Apparently, Jennifer worked as her father's secretary. Alexis would pass her every so often in the office and they would chatter hysterically about love, life and shopping. Someone ingeniously suggested they have their own radio show and Martha, no doubt, arranged it. The show is owned by Martha's production company, but has veered off in a direction all of its own. Although there are no audience figures to determine their popularity, the word is they are getting huge, leaving the execs scratching their heads.

I asked Alexis how she dealt with feedback from producers and management. "We ignore it," she said. "They tried to get us to do the usual stuff, but when we didn't, they left us alone." In front of her was a pile of unread newspapers. They set their own running order, deciding what they will talk about as they walk into the studio. "But you arrive two hours before the show," I noted. She nodded. I assume the show gives them a reason to get out of bed in the morning.

Wall Street had dropped to an all time low on the day we met and I asked Alexis if they would be discussing the credit crisis. "Why should we?" she replied. "We're rich. Who would give a hell what we think?" I pointed out to her that in the UK we had no equivalent to her mother, Martha, or Oprah. It was tougher for women to remain popular and successful. "How about Nigella?" she shoots back. "Well, she is top totty and from a wealthy background," I retorted. Silence, point taken. Then, I thought, I'd take the plunge. "May I be your voice in London?" I asked; she stared. "I can't pay you," she said. "We almost work for peanuts."

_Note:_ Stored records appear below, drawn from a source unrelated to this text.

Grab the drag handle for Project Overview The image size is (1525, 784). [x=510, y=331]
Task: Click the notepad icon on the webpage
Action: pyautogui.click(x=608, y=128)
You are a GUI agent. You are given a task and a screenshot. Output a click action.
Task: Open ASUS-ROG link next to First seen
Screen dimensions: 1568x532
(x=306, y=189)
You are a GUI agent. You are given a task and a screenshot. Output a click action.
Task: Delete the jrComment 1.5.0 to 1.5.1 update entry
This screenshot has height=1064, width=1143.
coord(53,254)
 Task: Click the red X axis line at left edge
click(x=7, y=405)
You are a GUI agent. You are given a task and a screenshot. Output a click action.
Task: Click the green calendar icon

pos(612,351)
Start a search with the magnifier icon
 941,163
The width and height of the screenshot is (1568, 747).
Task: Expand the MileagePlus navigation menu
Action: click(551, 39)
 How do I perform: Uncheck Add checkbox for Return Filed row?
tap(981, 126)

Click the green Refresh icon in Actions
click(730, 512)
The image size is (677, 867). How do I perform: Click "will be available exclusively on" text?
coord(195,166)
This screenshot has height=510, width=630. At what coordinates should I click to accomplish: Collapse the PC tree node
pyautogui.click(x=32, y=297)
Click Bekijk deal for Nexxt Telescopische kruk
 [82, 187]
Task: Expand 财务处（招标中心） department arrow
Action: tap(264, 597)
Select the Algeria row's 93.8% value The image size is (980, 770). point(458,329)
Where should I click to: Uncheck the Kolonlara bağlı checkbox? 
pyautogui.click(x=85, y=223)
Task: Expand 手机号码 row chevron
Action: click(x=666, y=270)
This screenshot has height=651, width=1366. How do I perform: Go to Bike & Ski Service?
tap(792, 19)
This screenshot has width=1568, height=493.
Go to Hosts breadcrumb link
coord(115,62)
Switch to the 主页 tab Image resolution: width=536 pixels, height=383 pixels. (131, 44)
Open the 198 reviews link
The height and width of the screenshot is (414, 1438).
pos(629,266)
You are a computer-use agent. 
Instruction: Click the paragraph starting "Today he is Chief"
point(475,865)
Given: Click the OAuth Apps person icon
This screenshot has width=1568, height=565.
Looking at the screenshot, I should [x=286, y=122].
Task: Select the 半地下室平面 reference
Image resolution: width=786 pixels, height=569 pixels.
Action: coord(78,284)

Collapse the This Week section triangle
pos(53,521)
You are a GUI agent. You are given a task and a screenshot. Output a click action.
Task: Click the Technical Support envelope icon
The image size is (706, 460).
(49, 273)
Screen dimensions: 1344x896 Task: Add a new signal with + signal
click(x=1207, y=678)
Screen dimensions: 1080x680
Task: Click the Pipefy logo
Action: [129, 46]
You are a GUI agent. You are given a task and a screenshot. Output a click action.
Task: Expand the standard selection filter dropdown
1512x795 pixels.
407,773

Her peanuts would probably feed a London family for a year, but I had been thrown a bone. "That's fine," I agreed. "What would you like me to chat about? Bikini-waxing, embroidery ... lesbianism?"

"What do you make of Madonna's English accent?" she asked. I had two weeks to consider. Hear my response on Sirius Radio at the end of October. Hopefully, Shirley from Wisconsin's hubby will have returned by then.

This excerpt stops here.